DO THIS: Return the entries that run from the line containing "This screenshot has width=392, height=1568." through the line containing "Action: point(166,122)", both included, copying each line verbatim and leaving out all other entries.

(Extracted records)
.....

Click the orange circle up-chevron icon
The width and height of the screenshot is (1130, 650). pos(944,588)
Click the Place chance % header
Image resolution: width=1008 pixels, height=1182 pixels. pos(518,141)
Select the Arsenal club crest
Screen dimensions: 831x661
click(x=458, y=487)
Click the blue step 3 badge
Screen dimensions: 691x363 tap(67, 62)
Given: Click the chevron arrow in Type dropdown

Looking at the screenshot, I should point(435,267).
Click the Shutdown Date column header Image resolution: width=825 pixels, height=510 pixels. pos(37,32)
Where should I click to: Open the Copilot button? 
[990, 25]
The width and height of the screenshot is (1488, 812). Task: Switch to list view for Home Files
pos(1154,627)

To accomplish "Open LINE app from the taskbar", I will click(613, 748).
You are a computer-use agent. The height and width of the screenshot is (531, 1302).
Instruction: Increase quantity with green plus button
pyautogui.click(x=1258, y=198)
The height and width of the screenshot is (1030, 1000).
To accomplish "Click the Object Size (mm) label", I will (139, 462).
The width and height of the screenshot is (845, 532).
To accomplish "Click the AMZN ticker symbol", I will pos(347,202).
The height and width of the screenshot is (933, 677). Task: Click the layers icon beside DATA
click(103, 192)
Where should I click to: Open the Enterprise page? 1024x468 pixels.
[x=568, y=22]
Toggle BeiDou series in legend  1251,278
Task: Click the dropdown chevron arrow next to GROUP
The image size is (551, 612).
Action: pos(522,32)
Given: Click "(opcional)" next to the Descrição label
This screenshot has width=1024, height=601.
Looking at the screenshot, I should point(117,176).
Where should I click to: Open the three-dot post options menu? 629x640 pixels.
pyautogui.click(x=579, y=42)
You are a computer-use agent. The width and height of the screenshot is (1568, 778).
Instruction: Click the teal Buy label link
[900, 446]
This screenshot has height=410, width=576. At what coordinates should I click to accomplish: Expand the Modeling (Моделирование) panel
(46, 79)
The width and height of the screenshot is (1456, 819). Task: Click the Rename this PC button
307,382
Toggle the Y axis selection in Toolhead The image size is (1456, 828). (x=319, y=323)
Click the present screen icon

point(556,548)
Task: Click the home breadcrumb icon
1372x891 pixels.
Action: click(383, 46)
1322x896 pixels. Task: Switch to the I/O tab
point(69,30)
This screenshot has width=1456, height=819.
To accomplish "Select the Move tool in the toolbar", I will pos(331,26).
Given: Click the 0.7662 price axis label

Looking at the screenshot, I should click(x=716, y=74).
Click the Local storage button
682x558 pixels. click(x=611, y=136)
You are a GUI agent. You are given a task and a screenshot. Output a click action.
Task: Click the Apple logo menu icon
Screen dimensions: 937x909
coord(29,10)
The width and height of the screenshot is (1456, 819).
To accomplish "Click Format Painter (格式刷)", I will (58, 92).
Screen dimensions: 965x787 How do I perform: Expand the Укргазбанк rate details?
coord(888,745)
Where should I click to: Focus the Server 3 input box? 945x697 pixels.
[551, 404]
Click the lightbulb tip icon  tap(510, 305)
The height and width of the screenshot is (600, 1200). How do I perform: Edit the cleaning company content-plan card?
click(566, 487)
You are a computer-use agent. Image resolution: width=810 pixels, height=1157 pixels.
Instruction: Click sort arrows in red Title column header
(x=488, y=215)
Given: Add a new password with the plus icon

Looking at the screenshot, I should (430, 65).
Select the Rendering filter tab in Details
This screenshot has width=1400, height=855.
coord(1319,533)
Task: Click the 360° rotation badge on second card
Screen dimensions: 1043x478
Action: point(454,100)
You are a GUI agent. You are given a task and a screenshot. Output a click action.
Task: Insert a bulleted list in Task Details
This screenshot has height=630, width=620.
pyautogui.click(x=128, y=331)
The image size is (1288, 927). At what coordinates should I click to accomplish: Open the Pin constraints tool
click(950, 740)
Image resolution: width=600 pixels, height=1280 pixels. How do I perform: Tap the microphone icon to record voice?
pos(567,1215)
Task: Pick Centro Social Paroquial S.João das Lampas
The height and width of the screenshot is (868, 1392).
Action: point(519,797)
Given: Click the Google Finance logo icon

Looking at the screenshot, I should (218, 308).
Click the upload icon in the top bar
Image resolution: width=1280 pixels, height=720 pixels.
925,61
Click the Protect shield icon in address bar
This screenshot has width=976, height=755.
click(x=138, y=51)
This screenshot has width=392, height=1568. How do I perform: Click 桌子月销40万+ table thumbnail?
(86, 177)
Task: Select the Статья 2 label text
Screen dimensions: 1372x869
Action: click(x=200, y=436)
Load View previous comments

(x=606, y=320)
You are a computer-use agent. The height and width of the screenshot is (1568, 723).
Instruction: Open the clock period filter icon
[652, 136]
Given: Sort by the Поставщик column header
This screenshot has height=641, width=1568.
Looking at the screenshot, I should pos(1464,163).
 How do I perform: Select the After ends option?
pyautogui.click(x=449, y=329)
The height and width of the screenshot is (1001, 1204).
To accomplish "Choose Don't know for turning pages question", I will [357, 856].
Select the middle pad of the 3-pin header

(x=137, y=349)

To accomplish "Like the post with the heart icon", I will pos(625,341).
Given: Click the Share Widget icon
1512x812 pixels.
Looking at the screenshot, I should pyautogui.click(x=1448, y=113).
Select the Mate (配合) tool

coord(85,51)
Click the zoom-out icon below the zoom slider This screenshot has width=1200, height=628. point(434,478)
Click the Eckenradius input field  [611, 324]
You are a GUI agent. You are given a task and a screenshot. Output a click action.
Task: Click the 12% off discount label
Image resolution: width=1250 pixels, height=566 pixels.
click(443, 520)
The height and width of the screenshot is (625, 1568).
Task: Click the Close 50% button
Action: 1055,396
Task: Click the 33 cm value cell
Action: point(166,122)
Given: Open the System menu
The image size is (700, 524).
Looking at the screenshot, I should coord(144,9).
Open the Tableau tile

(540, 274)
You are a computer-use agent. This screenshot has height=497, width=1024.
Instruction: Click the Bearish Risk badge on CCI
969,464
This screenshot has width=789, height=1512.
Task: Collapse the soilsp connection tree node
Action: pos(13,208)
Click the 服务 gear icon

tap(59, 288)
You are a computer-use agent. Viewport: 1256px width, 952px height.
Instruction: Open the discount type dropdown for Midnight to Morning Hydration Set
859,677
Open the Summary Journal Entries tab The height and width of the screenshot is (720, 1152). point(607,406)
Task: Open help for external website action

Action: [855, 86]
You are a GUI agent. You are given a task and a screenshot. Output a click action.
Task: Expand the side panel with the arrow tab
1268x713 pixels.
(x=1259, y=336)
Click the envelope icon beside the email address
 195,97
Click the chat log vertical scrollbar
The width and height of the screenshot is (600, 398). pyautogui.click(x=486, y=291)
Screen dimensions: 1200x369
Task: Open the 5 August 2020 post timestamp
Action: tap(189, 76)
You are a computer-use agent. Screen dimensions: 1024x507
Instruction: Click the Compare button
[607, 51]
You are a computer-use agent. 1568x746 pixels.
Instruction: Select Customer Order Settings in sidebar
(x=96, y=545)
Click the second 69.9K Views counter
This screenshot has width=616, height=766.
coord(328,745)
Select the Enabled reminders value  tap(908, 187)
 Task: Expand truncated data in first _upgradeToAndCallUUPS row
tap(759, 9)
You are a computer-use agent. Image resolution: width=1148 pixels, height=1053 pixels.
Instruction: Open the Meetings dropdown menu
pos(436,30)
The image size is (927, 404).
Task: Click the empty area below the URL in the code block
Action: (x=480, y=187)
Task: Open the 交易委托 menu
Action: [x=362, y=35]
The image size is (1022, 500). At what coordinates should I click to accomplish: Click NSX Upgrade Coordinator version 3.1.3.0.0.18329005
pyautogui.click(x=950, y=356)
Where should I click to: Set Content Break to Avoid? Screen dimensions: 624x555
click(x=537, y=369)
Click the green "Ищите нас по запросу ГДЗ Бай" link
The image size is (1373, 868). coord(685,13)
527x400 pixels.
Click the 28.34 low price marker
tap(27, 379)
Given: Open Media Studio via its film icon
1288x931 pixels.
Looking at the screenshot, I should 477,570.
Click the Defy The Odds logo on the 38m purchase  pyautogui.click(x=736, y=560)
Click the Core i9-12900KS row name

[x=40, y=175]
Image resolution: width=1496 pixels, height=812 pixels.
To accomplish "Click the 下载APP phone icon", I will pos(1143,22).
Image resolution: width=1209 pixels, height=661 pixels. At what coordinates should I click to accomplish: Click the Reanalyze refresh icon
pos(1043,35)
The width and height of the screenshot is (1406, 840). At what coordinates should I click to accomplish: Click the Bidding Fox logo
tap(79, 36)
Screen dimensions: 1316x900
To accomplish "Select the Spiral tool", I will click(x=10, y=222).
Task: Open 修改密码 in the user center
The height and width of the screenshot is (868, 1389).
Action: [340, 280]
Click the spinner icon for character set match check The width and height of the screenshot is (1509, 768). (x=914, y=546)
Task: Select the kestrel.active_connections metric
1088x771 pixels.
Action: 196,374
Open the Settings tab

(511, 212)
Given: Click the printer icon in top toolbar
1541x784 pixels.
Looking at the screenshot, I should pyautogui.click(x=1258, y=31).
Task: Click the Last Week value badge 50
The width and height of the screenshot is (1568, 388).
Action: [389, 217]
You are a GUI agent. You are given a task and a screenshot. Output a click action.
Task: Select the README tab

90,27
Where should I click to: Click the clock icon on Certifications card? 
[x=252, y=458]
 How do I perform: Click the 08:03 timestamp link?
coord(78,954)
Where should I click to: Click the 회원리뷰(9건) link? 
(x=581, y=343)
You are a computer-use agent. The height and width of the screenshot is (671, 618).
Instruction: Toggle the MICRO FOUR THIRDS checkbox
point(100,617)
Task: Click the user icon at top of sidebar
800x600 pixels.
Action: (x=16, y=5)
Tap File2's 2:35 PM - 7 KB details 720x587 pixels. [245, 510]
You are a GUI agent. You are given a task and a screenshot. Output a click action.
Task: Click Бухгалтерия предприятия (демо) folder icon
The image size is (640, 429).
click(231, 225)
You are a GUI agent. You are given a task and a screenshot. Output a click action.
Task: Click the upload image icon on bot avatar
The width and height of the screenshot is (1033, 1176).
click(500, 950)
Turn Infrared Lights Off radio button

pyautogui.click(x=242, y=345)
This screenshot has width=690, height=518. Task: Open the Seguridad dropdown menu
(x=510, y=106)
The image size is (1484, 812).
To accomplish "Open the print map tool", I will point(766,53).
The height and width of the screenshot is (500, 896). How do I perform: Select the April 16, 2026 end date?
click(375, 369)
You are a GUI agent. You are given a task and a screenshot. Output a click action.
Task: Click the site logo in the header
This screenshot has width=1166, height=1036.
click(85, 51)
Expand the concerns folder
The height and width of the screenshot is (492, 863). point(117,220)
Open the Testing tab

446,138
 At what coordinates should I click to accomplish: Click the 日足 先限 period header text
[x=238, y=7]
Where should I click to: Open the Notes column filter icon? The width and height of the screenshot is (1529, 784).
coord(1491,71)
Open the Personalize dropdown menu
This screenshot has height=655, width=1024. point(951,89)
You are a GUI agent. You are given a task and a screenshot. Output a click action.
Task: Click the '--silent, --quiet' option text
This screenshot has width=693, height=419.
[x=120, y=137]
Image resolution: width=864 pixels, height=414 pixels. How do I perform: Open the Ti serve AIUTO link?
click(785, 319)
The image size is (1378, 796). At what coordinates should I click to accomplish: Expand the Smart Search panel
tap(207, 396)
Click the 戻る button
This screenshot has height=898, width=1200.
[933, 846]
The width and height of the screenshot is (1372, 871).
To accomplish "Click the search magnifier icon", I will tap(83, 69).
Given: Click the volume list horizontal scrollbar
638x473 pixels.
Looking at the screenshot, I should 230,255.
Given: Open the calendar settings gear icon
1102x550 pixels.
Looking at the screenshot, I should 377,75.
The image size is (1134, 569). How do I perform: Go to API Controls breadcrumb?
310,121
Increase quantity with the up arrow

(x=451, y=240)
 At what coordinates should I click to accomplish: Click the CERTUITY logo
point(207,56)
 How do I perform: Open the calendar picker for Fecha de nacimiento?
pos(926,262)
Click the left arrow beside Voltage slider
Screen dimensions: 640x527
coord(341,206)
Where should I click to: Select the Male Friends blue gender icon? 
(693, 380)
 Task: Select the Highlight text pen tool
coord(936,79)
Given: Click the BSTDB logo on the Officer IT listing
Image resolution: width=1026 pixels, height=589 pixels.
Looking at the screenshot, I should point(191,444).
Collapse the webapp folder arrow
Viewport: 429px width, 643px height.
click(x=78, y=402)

.....

ANSWER TO THE TASK:
This screenshot has width=392, height=1568. How do I perform: Click 桌子月销40万+ table thumbnail?
(86, 177)
Task: Select the Статья 2 label text
Screen dimensions: 1372x869
Action: click(x=200, y=436)
Load View previous comments

(x=606, y=320)
You are a computer-use agent. The height and width of the screenshot is (1568, 723).
Instruction: Open the clock period filter icon
[652, 136]
Given: Sort by the Поставщик column header
This screenshot has height=641, width=1568.
Looking at the screenshot, I should pos(1464,163).
 How do I perform: Select the After ends option?
pyautogui.click(x=449, y=329)
The height and width of the screenshot is (1001, 1204).
To accomplish "Choose Don't know for turning pages question", I will [357, 856].
Select the middle pad of the 3-pin header

(x=137, y=349)

To accomplish "Like the post with the heart icon", I will pos(625,341).
Given: Click the Share Widget icon
1512x812 pixels.
Looking at the screenshot, I should pyautogui.click(x=1448, y=113).
Select the Mate (配合) tool

coord(85,51)
Click the zoom-out icon below the zoom slider This screenshot has width=1200, height=628. point(434,478)
Click the Eckenradius input field  [611, 324]
You are a GUI agent. You are given a task and a screenshot. Output a click action.
Task: Click the 12% off discount label
Image resolution: width=1250 pixels, height=566 pixels.
click(443, 520)
The height and width of the screenshot is (625, 1568).
Task: Click the Close 50% button
Action: 1055,396
Task: Click the 33 cm value cell
Action: point(166,122)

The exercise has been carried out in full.